## Instruction
Can you pull out every line of the records below word for word, leaving out the pictures?

===============

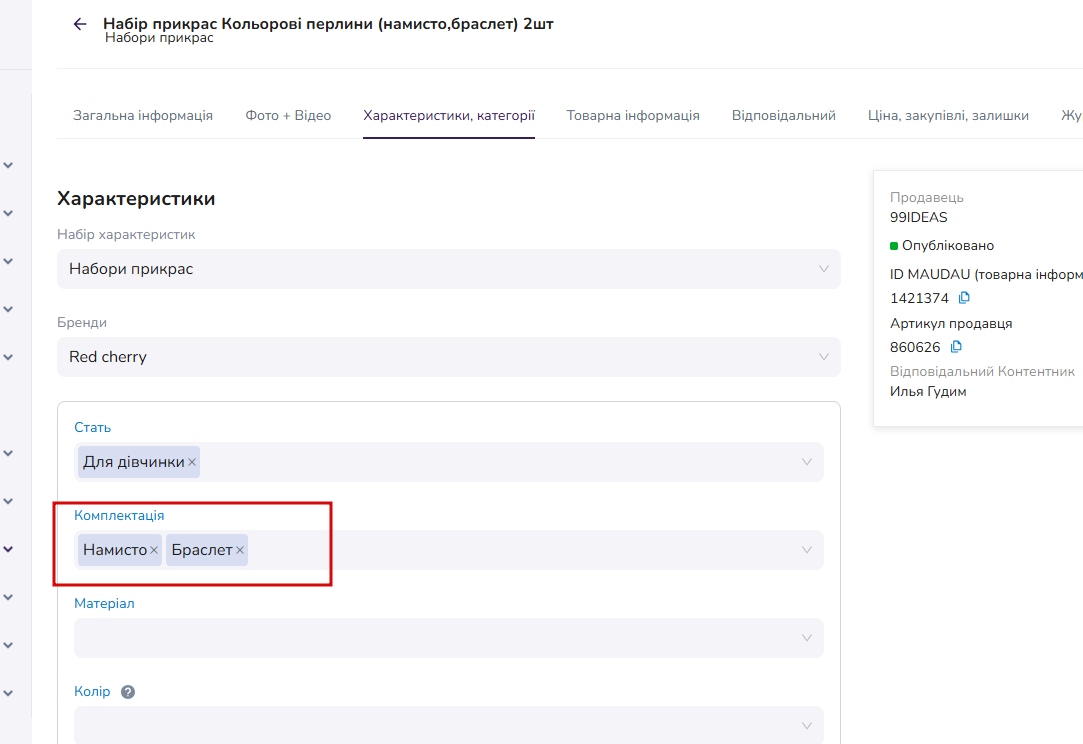Remove the Намисто tag

click(154, 550)
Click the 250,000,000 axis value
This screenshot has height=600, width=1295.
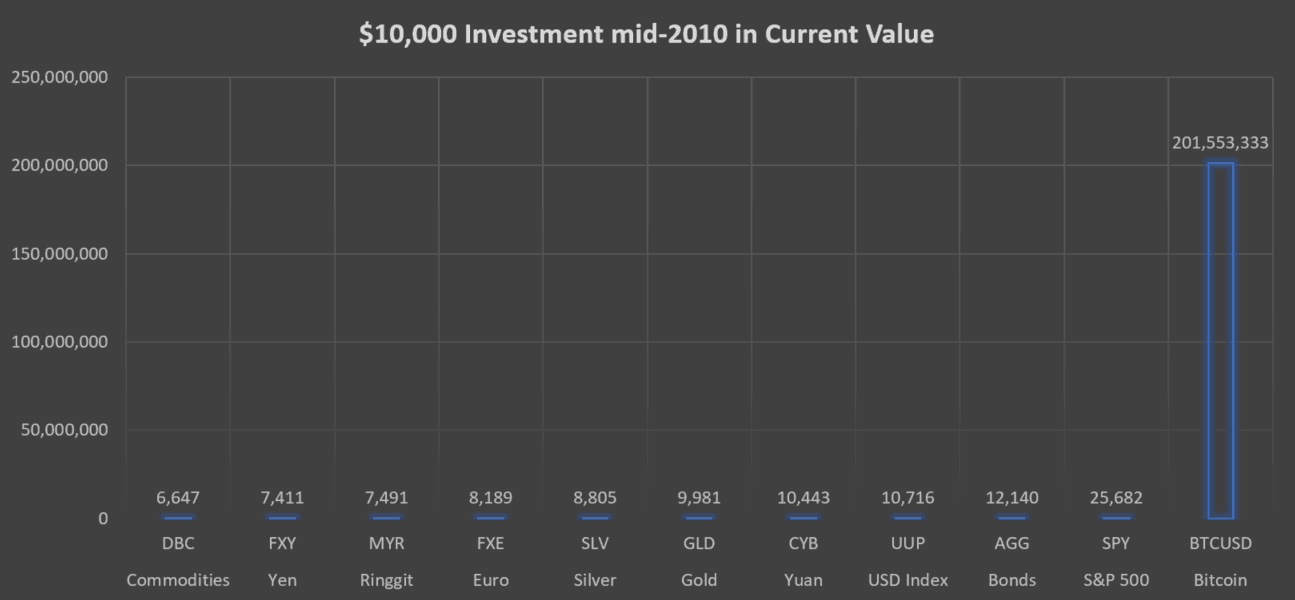(x=60, y=77)
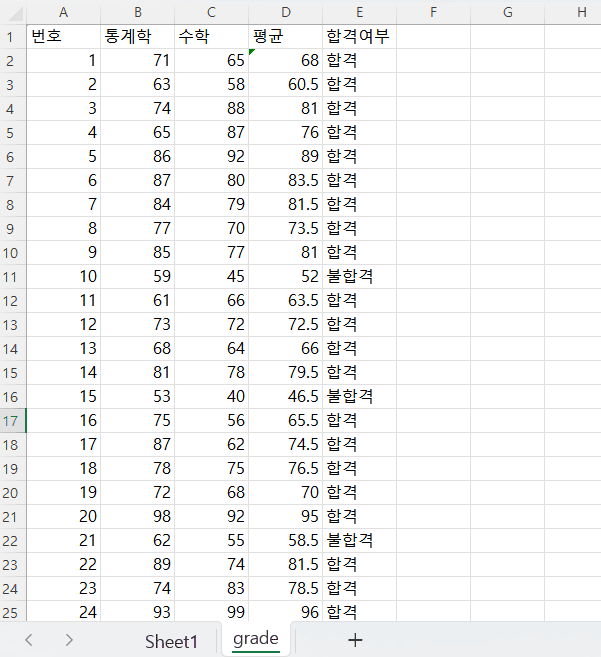Click empty cell G1

click(x=507, y=36)
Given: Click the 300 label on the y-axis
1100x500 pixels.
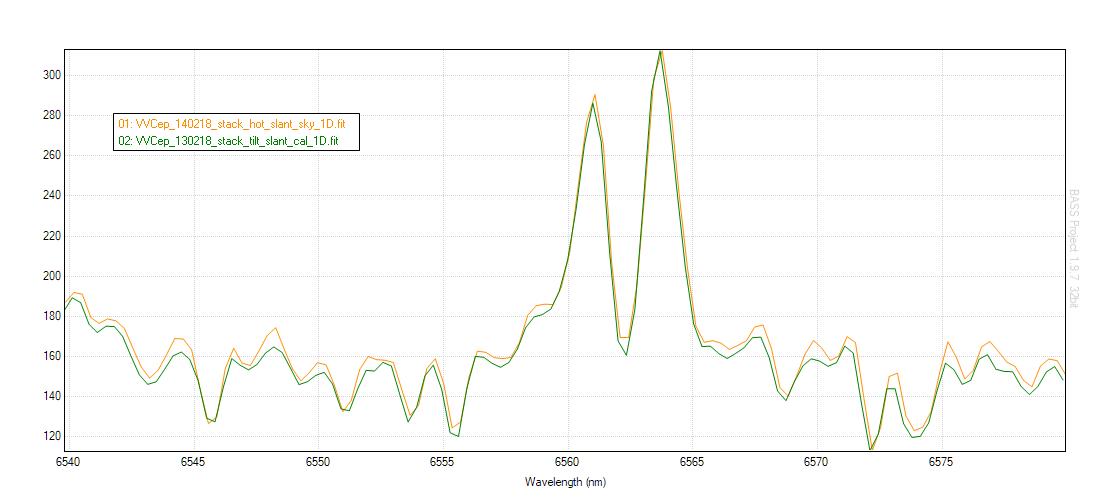Looking at the screenshot, I should click(x=51, y=75).
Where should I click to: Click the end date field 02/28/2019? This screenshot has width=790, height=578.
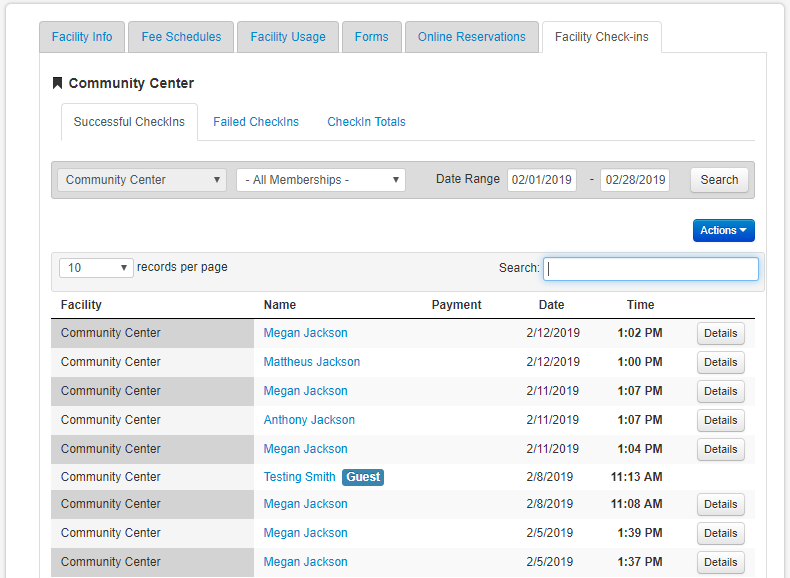tap(634, 180)
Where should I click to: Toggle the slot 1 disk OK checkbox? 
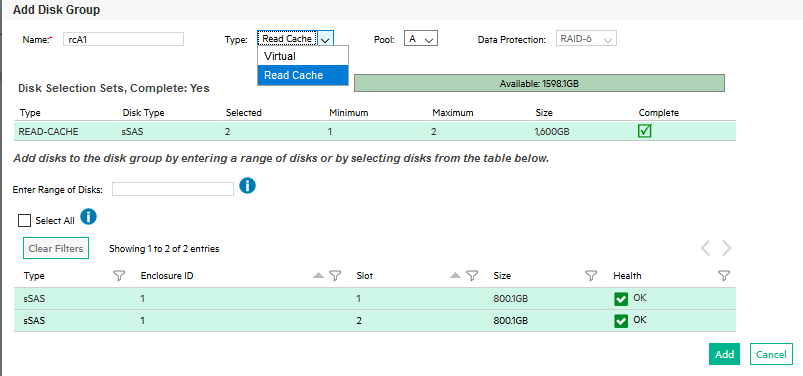click(621, 299)
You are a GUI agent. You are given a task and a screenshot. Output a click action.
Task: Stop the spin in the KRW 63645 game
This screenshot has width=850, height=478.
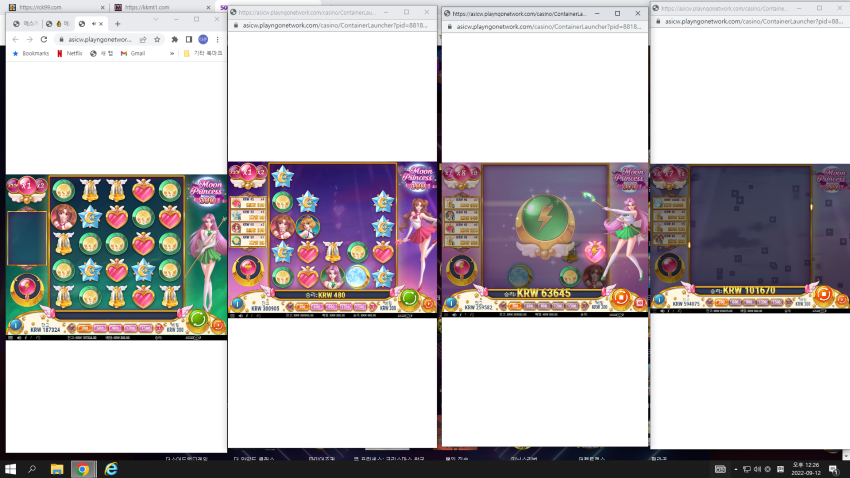(x=621, y=297)
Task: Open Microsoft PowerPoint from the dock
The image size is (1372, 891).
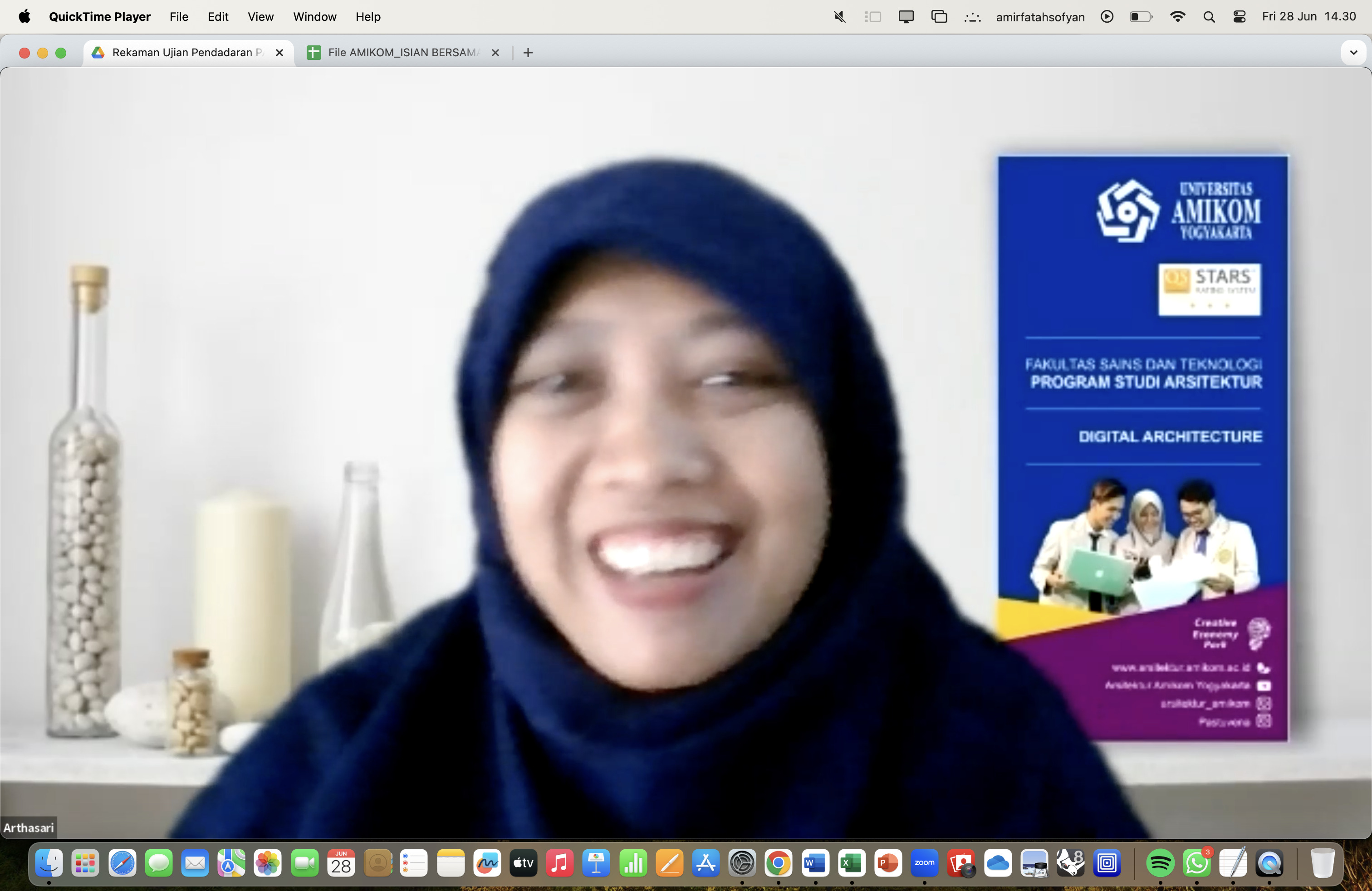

===============

## Response to the exercise
Remove the Намисто tag

click(154, 550)
Click the 250,000,000 axis value
This screenshot has height=600, width=1295.
(x=60, y=77)
Click empty cell G1

click(x=507, y=36)
Given: Click the 300 label on the y-axis
1100x500 pixels.
Looking at the screenshot, I should click(x=51, y=75).
Where should I click to: Click the end date field 02/28/2019? This screenshot has width=790, height=578.
tap(634, 180)
Where should I click to: Toggle the slot 1 disk OK checkbox? 
click(621, 299)
You are a GUI agent. You are given a task and a screenshot. Output a click action.
Task: Stop the spin in the KRW 63645 game
This screenshot has width=850, height=478.
(x=621, y=297)
Task: Open Microsoft PowerPoint from the dock
The image size is (1372, 891).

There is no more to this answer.